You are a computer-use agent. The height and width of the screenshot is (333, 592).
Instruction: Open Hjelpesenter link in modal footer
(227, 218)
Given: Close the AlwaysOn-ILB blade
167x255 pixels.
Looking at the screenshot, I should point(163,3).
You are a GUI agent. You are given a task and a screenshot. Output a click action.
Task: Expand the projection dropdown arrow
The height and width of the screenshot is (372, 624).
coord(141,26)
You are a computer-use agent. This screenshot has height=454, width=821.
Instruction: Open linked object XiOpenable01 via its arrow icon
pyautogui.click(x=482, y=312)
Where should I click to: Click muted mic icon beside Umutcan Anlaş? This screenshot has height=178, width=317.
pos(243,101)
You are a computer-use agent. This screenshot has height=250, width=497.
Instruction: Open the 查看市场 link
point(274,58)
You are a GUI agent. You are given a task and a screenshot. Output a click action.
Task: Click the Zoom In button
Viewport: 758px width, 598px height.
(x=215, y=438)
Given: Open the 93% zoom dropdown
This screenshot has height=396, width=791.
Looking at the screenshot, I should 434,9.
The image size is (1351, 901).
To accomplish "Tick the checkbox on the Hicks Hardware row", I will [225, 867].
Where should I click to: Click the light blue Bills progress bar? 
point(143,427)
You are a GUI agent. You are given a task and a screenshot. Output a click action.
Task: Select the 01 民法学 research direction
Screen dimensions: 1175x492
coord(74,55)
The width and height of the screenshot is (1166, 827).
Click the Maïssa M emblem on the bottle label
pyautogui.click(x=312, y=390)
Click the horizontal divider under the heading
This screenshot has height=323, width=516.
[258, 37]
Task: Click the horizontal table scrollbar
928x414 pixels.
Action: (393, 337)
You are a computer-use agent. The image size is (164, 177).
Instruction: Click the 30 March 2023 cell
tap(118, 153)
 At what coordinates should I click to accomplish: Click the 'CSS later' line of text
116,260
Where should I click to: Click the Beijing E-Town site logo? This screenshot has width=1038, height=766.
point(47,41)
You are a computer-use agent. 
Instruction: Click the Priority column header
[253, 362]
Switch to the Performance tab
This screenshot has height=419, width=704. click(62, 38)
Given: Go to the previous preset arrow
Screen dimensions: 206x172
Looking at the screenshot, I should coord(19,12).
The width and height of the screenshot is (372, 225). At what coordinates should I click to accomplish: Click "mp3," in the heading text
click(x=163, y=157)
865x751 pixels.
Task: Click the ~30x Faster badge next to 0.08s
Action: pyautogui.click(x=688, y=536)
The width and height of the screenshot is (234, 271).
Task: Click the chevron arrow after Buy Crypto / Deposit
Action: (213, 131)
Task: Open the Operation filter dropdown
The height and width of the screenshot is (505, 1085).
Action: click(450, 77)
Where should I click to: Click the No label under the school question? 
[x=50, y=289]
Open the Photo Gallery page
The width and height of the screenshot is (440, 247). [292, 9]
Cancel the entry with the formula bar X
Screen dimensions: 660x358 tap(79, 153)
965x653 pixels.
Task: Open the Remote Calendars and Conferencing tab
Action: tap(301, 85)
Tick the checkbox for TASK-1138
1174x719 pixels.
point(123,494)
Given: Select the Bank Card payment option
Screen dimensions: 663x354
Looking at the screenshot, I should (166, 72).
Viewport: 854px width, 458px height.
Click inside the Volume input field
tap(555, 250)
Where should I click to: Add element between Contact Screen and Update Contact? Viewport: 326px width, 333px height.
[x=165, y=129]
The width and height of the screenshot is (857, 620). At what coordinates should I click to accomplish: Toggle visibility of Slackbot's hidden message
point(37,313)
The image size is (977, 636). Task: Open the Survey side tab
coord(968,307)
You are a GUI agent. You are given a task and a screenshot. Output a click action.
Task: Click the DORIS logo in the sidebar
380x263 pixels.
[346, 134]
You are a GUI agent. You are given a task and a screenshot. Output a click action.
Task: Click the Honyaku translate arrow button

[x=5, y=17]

> ASSIGNMENT
Line by line, repeat the material precisely.

> RESULT
You are a computer-use agent. The height and width of the screenshot is (333, 592).
Instruction: Open Hjelpesenter link in modal footer
(227, 218)
Given: Close the AlwaysOn-ILB blade
167x255 pixels.
Looking at the screenshot, I should point(163,3).
You are a GUI agent. You are given a task and a screenshot. Output a click action.
Task: Expand the projection dropdown arrow
The height and width of the screenshot is (372, 624).
coord(141,26)
You are a computer-use agent. This screenshot has height=454, width=821.
Instruction: Open linked object XiOpenable01 via its arrow icon
pyautogui.click(x=482, y=312)
Where should I click to: Click muted mic icon beside Umutcan Anlaş? This screenshot has height=178, width=317.
pos(243,101)
You are a computer-use agent. This screenshot has height=250, width=497.
Instruction: Open the 查看市场 link
point(274,58)
You are a GUI agent. You are given a task and a screenshot. Output a click action.
Task: Click the Zoom In button
Viewport: 758px width, 598px height.
(x=215, y=438)
Given: Open the 93% zoom dropdown
This screenshot has height=396, width=791.
Looking at the screenshot, I should 434,9.
The image size is (1351, 901).
To accomplish "Tick the checkbox on the Hicks Hardware row", I will [225, 867].
Where should I click to: Click the light blue Bills progress bar? 
point(143,427)
You are a GUI agent. You are given a task and a screenshot. Output a click action.
Task: Select the 01 民法学 research direction
Screen dimensions: 1175x492
coord(74,55)
The width and height of the screenshot is (1166, 827).
Click the Maïssa M emblem on the bottle label
pyautogui.click(x=312, y=390)
Click the horizontal divider under the heading
This screenshot has height=323, width=516.
[258, 37]
Task: Click the horizontal table scrollbar
928x414 pixels.
Action: (393, 337)
You are a computer-use agent. The image size is (164, 177).
Instruction: Click the 30 March 2023 cell
tap(118, 153)
 At what coordinates should I click to accomplish: Click the 'CSS later' line of text
116,260
Where should I click to: Click the Beijing E-Town site logo? This screenshot has width=1038, height=766.
point(47,41)
You are a computer-use agent. 
Instruction: Click the Priority column header
[253, 362]
Switch to the Performance tab
This screenshot has height=419, width=704. click(62, 38)
Given: Go to the previous preset arrow
Screen dimensions: 206x172
Looking at the screenshot, I should coord(19,12).
The width and height of the screenshot is (372, 225). At what coordinates should I click to accomplish: Click "mp3," in the heading text
click(x=163, y=157)
865x751 pixels.
Task: Click the ~30x Faster badge next to 0.08s
Action: pyautogui.click(x=688, y=536)
The width and height of the screenshot is (234, 271).
Task: Click the chevron arrow after Buy Crypto / Deposit
Action: (213, 131)
Task: Open the Operation filter dropdown
The height and width of the screenshot is (505, 1085).
Action: click(450, 77)
Where should I click to: Click the No label under the school question? 
[x=50, y=289]
Open the Photo Gallery page
The width and height of the screenshot is (440, 247). [292, 9]
Cancel the entry with the formula bar X
Screen dimensions: 660x358 tap(79, 153)
965x653 pixels.
Task: Open the Remote Calendars and Conferencing tab
Action: tap(301, 85)
Tick the checkbox for TASK-1138
1174x719 pixels.
point(123,494)
Given: Select the Bank Card payment option
Screen dimensions: 663x354
Looking at the screenshot, I should (166, 72).
Viewport: 854px width, 458px height.
Click inside the Volume input field
tap(555, 250)
Where should I click to: Add element between Contact Screen and Update Contact? Viewport: 326px width, 333px height.
[x=165, y=129]
The width and height of the screenshot is (857, 620). At what coordinates should I click to accomplish: Toggle visibility of Slackbot's hidden message
point(37,313)
The image size is (977, 636). Task: Open the Survey side tab
coord(968,307)
You are a GUI agent. You are given a task and a screenshot. Output a click action.
Task: Click the DORIS logo in the sidebar
380x263 pixels.
[346, 134]
You are a GUI agent. You are given a task and a screenshot. Output a click action.
Task: Click the Honyaku translate arrow button

[x=5, y=17]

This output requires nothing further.